▶ _Dataset records_:
'''

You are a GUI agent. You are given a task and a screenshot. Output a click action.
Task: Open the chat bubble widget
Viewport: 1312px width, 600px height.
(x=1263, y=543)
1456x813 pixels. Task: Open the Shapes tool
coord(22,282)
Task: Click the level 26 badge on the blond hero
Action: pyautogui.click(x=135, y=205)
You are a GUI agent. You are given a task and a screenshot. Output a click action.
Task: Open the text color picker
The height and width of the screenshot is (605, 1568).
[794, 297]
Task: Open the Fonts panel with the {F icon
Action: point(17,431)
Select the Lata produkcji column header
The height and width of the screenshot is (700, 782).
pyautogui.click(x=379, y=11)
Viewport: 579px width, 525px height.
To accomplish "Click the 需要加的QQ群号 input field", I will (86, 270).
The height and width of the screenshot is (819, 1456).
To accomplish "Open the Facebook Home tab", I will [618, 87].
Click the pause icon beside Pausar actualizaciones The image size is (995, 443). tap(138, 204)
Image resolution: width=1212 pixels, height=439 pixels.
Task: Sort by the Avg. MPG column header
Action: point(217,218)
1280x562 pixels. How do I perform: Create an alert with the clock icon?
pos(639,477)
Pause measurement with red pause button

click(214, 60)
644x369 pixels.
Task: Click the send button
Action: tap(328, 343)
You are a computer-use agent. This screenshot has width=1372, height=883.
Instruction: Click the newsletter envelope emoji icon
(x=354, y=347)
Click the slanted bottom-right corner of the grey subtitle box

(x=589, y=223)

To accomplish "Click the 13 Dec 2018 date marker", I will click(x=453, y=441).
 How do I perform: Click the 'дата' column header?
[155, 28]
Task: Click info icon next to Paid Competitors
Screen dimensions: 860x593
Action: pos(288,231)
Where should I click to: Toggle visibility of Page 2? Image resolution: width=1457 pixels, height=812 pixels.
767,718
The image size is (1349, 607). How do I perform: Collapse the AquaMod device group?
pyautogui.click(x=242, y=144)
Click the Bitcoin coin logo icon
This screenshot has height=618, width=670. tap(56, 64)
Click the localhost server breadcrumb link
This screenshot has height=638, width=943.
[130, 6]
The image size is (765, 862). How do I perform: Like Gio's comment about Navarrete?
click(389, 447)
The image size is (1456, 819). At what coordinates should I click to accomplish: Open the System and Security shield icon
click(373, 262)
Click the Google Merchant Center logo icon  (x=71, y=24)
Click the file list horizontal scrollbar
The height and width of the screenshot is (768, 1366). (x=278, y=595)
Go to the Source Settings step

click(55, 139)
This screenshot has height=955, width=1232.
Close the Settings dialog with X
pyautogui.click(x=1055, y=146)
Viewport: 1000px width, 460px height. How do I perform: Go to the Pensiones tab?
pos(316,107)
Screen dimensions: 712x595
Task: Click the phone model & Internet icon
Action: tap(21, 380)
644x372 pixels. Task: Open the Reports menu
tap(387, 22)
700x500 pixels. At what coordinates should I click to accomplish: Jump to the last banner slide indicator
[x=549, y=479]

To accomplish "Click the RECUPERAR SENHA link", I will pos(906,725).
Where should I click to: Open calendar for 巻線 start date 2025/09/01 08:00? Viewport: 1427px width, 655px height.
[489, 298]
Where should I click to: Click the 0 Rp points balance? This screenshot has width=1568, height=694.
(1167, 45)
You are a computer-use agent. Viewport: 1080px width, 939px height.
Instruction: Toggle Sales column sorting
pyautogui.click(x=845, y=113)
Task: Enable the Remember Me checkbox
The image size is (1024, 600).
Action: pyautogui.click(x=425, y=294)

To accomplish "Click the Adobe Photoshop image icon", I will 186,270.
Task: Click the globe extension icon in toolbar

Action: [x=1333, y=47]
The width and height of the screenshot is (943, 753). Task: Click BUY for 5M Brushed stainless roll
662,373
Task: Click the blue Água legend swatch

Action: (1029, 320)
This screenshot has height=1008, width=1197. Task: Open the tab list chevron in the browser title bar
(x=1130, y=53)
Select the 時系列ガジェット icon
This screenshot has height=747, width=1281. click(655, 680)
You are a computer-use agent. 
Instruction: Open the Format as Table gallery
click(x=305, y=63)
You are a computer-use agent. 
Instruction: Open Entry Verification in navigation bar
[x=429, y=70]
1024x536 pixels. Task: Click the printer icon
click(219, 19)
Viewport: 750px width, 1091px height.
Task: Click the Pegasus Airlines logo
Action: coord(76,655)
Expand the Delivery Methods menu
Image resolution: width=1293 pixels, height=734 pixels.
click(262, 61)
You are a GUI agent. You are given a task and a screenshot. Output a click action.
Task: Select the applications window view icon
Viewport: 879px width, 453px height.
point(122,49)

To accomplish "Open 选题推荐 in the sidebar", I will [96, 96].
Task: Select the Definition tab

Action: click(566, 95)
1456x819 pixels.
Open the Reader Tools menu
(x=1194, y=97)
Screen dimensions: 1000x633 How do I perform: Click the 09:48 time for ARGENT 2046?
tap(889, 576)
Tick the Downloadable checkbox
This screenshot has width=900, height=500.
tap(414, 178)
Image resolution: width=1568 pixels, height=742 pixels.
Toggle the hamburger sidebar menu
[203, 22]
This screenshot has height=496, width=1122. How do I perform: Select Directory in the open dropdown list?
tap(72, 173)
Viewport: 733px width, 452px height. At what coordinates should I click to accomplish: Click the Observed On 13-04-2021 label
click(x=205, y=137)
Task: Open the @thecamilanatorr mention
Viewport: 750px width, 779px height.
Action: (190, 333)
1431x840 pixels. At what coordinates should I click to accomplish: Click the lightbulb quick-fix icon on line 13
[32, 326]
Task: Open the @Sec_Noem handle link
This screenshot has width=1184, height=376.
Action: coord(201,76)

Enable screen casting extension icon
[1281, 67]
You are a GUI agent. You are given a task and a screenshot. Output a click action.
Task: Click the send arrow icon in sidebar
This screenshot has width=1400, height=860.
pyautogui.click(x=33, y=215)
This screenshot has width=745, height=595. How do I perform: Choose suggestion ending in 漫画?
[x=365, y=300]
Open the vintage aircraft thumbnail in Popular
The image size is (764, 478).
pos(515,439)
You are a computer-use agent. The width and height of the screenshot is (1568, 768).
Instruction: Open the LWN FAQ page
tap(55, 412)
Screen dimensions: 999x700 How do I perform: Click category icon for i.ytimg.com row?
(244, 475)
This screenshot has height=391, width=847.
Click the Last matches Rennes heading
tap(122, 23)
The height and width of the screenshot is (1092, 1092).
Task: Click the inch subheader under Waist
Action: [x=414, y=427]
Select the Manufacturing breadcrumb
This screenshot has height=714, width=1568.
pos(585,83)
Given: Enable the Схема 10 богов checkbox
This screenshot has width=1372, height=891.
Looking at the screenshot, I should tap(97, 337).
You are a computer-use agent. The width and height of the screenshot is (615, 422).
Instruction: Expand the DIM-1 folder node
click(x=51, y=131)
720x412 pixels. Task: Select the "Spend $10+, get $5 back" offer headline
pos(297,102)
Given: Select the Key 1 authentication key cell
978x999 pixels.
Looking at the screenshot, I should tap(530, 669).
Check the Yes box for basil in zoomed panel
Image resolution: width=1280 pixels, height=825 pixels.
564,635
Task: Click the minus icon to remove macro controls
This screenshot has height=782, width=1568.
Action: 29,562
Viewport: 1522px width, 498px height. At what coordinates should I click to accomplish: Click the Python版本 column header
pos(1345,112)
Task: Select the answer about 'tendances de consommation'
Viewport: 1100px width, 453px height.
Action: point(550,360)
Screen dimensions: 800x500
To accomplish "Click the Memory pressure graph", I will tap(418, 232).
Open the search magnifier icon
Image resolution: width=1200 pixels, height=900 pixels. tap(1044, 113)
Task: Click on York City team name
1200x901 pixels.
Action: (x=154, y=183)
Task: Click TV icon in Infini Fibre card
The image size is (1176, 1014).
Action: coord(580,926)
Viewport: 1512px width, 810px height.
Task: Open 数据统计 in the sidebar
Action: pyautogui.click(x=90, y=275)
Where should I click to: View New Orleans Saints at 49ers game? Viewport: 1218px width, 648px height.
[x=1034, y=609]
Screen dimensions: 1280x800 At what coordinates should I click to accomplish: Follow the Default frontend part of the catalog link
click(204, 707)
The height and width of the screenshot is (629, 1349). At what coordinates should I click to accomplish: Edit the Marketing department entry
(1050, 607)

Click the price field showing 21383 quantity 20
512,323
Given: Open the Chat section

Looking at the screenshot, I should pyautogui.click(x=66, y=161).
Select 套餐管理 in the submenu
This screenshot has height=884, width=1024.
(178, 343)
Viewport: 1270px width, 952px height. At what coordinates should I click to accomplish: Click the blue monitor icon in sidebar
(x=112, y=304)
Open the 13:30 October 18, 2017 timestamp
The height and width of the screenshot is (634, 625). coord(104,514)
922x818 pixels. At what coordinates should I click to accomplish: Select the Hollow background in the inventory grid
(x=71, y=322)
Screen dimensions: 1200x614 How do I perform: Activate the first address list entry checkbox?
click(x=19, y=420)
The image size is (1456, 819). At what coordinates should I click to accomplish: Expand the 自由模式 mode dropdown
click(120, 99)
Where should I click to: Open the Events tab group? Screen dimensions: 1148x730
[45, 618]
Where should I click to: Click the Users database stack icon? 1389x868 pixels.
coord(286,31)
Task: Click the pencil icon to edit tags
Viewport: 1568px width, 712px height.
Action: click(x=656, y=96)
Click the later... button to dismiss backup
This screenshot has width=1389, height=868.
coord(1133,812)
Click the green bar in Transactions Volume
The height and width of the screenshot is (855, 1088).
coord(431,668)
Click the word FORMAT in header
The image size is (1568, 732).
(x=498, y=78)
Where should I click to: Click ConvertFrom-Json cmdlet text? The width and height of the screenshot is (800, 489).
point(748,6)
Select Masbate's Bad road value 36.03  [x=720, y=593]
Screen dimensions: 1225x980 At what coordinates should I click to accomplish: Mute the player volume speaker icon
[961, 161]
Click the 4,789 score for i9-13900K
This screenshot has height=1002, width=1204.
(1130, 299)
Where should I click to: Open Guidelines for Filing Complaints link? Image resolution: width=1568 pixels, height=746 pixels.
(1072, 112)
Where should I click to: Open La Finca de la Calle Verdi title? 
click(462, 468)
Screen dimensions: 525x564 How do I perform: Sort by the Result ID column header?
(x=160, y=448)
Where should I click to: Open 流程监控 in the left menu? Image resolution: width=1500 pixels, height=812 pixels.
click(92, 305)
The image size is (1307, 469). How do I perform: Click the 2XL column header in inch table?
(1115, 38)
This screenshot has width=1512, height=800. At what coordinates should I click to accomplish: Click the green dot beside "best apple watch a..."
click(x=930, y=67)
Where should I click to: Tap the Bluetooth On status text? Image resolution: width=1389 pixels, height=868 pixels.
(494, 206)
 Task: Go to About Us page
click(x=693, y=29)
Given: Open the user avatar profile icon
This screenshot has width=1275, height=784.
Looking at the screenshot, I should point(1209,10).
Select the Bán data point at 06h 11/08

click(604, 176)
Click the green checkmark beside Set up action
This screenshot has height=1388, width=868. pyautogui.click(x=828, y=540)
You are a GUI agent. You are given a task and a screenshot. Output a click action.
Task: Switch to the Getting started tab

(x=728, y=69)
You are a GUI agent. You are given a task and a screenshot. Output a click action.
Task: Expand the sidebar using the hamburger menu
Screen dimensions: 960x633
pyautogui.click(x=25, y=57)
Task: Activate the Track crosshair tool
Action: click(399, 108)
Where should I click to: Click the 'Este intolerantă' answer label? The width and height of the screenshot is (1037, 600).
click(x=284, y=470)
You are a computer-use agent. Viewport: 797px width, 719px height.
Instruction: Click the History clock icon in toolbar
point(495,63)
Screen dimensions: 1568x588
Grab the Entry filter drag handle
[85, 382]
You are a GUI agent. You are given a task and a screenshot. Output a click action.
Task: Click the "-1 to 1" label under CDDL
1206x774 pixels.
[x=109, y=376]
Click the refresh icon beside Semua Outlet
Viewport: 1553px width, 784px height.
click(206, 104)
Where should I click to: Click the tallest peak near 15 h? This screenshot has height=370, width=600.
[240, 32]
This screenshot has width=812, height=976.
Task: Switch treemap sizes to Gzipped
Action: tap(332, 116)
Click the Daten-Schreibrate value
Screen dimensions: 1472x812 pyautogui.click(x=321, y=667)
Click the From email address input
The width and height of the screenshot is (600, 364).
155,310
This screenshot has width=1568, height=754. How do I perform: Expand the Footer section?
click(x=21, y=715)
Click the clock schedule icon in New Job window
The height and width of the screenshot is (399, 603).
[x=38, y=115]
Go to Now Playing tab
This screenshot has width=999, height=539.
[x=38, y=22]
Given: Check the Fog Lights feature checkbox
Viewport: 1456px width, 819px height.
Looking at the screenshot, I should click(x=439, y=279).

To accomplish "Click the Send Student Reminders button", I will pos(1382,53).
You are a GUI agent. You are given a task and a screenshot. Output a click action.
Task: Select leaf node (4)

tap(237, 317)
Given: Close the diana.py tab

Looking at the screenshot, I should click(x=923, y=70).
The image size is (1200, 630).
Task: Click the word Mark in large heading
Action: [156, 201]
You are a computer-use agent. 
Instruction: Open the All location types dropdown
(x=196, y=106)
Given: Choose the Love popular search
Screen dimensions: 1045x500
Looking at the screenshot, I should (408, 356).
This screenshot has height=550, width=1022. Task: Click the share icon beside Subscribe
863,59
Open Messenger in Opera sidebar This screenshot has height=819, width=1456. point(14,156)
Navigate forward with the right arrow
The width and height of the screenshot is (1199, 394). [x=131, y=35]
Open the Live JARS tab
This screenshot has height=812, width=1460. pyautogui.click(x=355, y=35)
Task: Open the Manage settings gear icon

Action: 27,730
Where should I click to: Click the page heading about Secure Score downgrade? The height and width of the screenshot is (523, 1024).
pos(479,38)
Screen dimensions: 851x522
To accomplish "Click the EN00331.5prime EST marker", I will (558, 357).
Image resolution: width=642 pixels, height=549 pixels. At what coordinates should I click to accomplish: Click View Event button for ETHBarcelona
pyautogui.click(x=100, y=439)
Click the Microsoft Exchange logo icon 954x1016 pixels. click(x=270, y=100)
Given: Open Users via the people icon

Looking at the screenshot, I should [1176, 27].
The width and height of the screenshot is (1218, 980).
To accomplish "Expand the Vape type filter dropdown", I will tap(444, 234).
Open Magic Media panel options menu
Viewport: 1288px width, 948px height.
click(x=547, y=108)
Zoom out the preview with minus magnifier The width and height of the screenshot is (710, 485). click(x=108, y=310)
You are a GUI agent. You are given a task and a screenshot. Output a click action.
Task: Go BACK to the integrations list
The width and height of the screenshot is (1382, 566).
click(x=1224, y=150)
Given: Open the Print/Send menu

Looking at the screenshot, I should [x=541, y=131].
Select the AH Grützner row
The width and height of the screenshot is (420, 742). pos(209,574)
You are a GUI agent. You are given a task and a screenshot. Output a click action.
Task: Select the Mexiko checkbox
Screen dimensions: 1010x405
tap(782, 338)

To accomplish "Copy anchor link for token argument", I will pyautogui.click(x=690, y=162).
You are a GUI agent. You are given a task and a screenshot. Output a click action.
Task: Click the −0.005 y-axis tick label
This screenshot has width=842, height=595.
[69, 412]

'''

Copy out everything in the rows from the line containing "Task: Click the globe" down to the line containing "click(262, 61)", keeping both of those lines.

▶ _Task result_:
Task: Click the globe extension icon in toolbar

Action: [x=1333, y=47]
The width and height of the screenshot is (943, 753). Task: Click BUY for 5M Brushed stainless roll
662,373
Task: Click the blue Água legend swatch

Action: (1029, 320)
This screenshot has height=1008, width=1197. Task: Open the tab list chevron in the browser title bar
(x=1130, y=53)
Select the 時系列ガジェット icon
This screenshot has height=747, width=1281. click(655, 680)
You are a computer-use agent. 
Instruction: Open the Format as Table gallery
click(x=305, y=63)
You are a computer-use agent. 
Instruction: Open Entry Verification in navigation bar
[x=429, y=70]
1024x536 pixels. Task: Click the printer icon
click(219, 19)
Viewport: 750px width, 1091px height.
Task: Click the Pegasus Airlines logo
Action: coord(76,655)
Expand the Delivery Methods menu
Image resolution: width=1293 pixels, height=734 pixels.
click(262, 61)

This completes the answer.